=== About this task ===
All lines from the one containing "You are a computer-use agent. The" through the final line of the records below should be reproduced exactly, with the pictures left out.

=== Information given ===
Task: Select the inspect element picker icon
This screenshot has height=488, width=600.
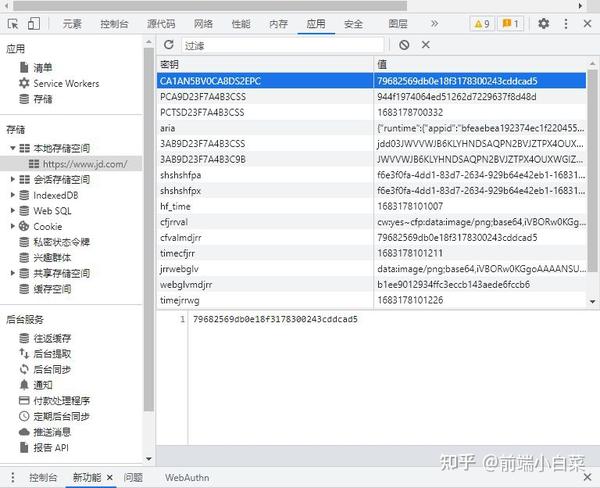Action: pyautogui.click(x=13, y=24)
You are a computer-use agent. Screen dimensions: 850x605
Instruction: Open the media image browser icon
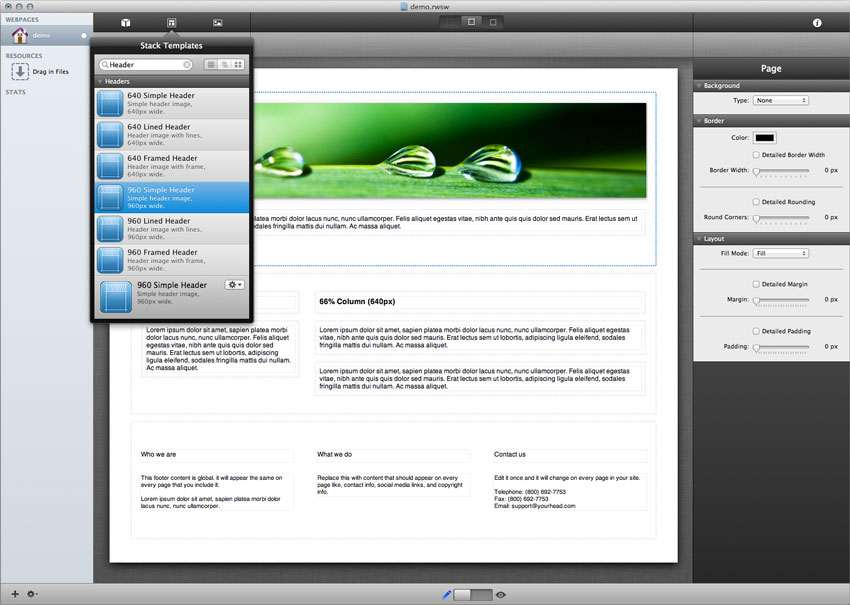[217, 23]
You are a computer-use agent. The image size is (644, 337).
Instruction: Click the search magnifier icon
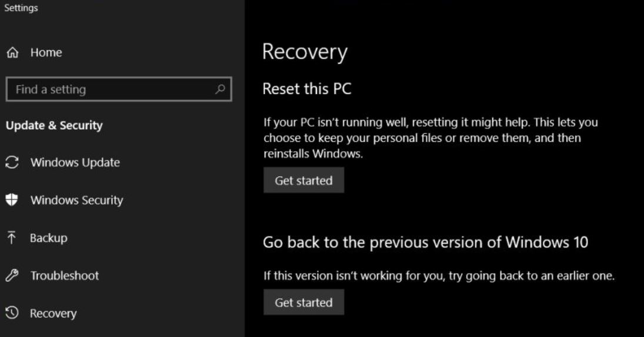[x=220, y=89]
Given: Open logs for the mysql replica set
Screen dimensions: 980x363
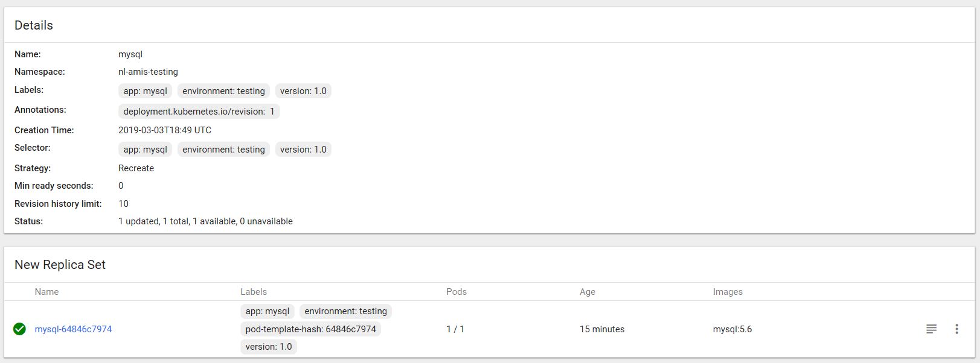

=== Written answer ===
You are a computer-use agent. The image size is (644, 337).
Instruction: Click the search magnifier icon
[x=220, y=89]
Given: Open logs for the mysql replica set
Screen dimensions: 980x363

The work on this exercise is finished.